Canoeing the Texas racecourse was challenging enough. But the Abu Dhabi Camels also had to overcome snakes, dehydration and hallucinations so serious that one team member thought he had been transported to another planet. About 260 miles (420km) and 100 hours after they began paddling, the sleep-deprived team of James Dauman, Simon Dowker and Jean-Marc Laventure crossed the finish line of the Texas Water Safari. They were in 48th place out of 93 teams. Yet as 44 other teams did not even finish, it felt like victory.
"It was the most challenging thing I've ever done, in terms of physical and mental levels," Mr Dauman said. "It was not a couple of days paddling for fun. All of us went through varying degrees of pain and anguish." The Water Safari, held this year from June 13 to 17, pits entrants against one another as they paddle through the Texas wilderness, down the San Marcos and Guadalupe rivers. The teams raise money for charity; the Camels collected more than Dh50,000 (US$14,000) for the Red Crescent Society and a further Dh21,000 for the Calvert Trust, which sponsors outdoor activities for disabled children.

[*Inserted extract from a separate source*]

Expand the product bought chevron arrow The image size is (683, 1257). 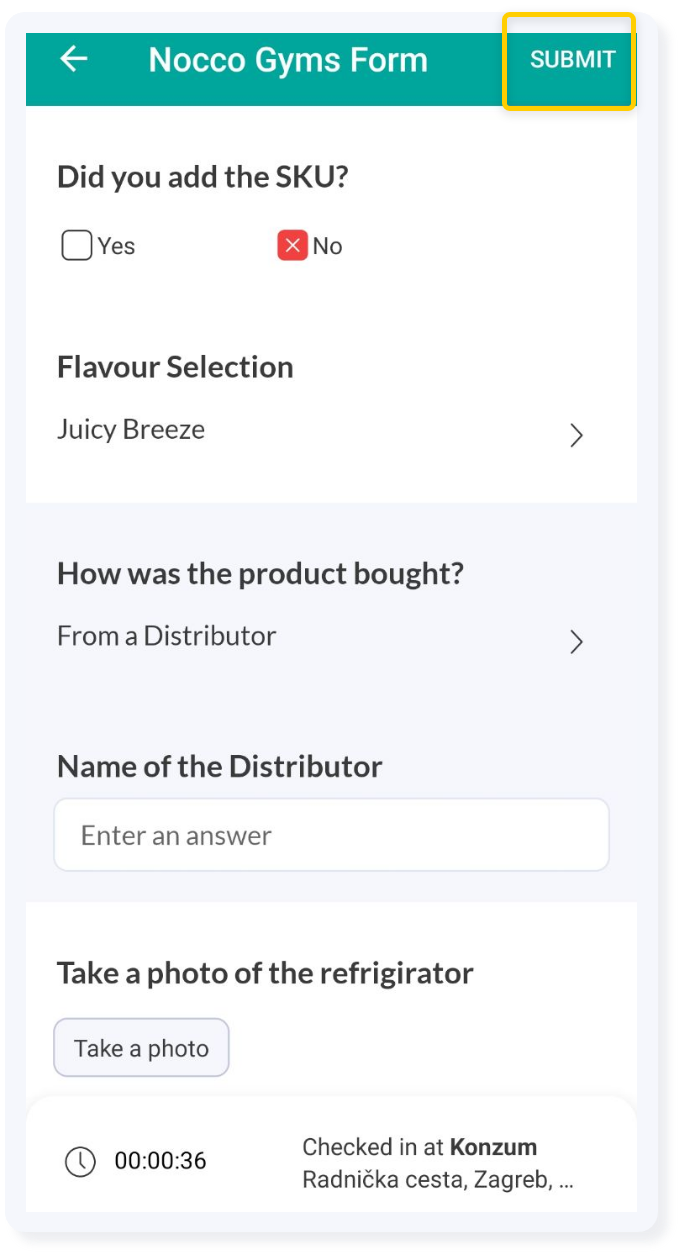tap(576, 641)
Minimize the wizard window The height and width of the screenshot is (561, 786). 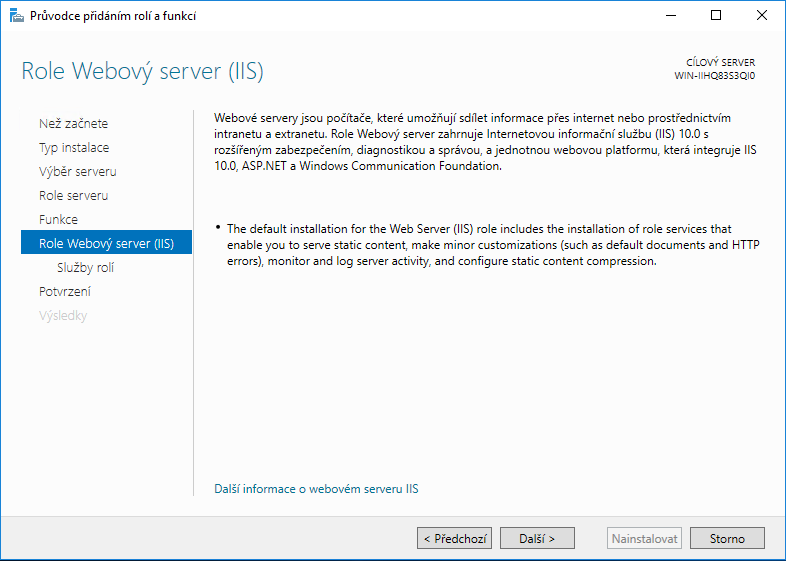tap(671, 16)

Team members slept only a few hours in four days. On the last night of the race, Mr Dauman believed that his mate Simon Dowker was "on another planet" and started "talking gibberish". Mr Dowker also started seeing things. "I did have quite a bad hallucination, since I was sure there was someone else on the boat," he said. Mr Laventure said the experience was still sticking with him. "I keep waking up thinking 'I'm in a canoe'," he said.
The harsh environment in what is billed at the world's toughest river race posed other obstacles, including some long Texas snakes. "The boat was also getting stuck in logjams, which made it very difficult at night," Mr Dauman said. "A lot of things there were slowing us down, and loads of people got damaged boats and quit the race." "Eventually, it got to a point when it was not about fitness or racing, but about survival," he added.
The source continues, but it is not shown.